息切れをしながら離せば、濡れて艶やかになった相手の唇が見えた。
「素晴らしい! 愛しあう二人のキスが一番好きね!」
壁から現われたゴリラに驚くものの、二人は視線を交わすと、迷う事なく。
夜妖が「え?」と言う間もなく、同時の拳を受けて、そして芥に消えた。
それを見届けると、リリオは望乃に改めて向き直る。
「……『今度こそ』2人っきりだ。失礼な覗き魔達はいない。
キミに、全てを晒しても、いいよな?」
「はい。わたしの、全部を、あげるから。
フーガの、全てを、わたしに、下さいな?」
もう一度深く口づけあって、シーツの海に倒れ込む。
甘美な一時に、二人で溺れていこう?
●そして全てを破壊する(色んな意味で)
部屋に入ったはいいものの、アーマデル(p3p008599)は浮かない顔だ。弾正(p3p007105)が「どうした?」と問えば、彼は真面目な顔で口を開いた。
「大変だ弾正、条件は男女だそうだ」
ハッとした顔の弾正。だが、次の瞬間、部屋のどこかに居るであろう夜妖に向かって、彼は叫ぶ。そう、惚気を。
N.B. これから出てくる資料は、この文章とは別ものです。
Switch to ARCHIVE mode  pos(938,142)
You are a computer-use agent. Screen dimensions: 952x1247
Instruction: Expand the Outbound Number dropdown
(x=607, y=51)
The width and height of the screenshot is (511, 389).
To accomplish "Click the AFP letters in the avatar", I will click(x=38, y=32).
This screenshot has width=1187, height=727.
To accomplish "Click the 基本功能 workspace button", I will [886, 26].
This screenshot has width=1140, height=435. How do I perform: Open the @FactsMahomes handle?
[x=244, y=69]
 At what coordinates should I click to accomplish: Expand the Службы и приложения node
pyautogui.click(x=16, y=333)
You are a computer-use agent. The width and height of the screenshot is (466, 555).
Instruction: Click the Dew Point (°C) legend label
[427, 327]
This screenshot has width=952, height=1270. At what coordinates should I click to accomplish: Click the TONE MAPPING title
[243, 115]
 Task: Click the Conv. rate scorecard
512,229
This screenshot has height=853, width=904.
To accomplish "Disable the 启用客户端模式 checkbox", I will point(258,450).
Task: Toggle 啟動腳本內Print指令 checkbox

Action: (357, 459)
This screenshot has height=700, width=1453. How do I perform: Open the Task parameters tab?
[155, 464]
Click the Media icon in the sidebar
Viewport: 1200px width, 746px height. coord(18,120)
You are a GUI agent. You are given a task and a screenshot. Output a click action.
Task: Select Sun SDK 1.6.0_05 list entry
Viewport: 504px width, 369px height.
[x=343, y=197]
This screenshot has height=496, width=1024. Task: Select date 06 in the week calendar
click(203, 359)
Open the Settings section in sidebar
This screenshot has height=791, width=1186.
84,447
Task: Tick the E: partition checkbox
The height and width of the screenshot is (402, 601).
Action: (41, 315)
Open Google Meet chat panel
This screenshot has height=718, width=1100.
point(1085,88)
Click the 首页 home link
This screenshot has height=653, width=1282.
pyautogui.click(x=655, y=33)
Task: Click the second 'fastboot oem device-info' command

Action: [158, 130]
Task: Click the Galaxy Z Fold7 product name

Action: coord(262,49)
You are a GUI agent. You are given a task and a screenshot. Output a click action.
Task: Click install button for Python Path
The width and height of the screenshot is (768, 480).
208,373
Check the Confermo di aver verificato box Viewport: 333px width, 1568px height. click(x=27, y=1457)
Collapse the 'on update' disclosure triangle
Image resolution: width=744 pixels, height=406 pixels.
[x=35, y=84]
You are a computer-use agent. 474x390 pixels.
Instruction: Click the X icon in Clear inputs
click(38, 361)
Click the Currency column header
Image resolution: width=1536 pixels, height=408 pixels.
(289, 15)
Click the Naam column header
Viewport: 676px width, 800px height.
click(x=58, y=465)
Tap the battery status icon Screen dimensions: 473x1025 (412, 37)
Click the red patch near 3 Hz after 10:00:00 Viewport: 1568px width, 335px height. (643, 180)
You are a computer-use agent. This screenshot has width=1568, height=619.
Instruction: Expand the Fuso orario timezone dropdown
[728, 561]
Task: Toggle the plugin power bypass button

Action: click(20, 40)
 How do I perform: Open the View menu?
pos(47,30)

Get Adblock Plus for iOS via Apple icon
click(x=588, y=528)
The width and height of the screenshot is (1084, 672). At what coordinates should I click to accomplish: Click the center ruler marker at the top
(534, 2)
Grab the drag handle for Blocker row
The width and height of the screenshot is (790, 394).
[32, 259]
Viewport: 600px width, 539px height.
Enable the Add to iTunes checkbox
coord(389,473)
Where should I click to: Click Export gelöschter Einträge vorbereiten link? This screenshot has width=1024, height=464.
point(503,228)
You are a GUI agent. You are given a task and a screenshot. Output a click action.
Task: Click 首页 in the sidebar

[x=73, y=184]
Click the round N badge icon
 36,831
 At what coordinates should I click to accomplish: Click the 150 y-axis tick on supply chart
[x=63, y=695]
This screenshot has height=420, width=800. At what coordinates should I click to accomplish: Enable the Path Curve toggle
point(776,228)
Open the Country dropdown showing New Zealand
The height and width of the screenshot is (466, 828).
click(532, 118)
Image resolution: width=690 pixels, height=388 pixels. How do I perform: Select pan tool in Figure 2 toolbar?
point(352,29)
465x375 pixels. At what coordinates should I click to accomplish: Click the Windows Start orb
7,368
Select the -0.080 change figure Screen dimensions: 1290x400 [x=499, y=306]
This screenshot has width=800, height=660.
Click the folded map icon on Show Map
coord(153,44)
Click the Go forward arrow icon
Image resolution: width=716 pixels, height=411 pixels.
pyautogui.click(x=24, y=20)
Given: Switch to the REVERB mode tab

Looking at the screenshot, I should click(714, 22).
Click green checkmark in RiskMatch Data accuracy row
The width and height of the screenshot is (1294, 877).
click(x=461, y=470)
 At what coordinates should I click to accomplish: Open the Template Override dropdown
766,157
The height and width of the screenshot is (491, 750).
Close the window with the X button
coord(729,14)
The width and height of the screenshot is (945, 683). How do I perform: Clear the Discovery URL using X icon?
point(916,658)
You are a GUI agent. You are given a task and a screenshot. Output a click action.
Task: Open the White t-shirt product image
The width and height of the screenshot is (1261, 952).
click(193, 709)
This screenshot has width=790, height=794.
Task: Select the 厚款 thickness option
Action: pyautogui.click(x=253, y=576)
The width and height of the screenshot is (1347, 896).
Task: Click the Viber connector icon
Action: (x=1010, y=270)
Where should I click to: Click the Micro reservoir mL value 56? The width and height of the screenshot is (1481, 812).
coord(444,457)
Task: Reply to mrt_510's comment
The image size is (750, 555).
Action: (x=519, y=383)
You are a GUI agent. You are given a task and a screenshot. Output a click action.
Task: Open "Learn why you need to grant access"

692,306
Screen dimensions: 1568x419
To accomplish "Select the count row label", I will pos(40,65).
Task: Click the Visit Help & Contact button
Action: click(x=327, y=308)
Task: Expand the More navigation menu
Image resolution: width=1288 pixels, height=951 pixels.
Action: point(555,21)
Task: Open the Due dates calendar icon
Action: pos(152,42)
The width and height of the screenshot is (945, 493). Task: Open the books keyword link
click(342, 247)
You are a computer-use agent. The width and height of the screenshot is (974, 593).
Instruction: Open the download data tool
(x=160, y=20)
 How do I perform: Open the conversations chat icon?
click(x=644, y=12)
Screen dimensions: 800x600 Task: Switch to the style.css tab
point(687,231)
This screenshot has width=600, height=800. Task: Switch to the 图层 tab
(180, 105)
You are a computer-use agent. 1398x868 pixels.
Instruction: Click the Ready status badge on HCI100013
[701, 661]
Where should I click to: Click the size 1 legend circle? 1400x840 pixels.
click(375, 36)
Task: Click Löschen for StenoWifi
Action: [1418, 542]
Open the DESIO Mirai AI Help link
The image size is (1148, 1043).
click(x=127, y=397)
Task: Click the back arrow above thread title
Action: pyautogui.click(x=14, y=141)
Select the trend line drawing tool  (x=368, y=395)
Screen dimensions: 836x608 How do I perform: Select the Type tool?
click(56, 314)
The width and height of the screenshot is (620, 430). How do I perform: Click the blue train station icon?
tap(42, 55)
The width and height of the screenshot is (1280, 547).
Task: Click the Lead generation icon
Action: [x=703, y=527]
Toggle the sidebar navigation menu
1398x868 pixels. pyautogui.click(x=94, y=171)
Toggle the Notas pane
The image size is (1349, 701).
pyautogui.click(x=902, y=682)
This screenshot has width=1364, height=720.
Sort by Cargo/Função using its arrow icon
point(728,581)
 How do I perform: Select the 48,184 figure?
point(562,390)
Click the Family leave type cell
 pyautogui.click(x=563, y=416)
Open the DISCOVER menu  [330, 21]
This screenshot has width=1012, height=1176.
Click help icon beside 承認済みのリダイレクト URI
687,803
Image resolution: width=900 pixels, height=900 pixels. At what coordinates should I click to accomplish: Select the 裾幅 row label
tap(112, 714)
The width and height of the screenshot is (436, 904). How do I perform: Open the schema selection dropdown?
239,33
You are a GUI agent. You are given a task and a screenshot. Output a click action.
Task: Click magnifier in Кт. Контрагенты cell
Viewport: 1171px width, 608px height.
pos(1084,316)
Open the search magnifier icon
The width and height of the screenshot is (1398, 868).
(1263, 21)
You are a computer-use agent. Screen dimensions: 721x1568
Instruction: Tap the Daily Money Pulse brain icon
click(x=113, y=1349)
「ゴリラ共! 男でもアーマデルはkawaiiし美しいだろう! 俺達はさながら美男と野獣カップル。新しい窓を開けてやるからしっかりとついて来い! ……って、どうしたアーマデル?!」
「……大丈夫だ。今の俺は理性ゴリラだからな」
「そうか。ここに来るまで暑かったからな」
脊髄反射で頭突きをしそうになったのを理性で止めたアーマデルの返答に対し、どこかズレた頷きをする弾正。
仕切り直しと言うように、弾正の大きな手が華奢なアーマデルの体を引き寄せると、光の楔を肩に刺した。耳元で囁くは、何の言葉か。それを知るのはアーマデルのみ。フッと口元が笑い、弾正に何かを言おうとして、被りを振る。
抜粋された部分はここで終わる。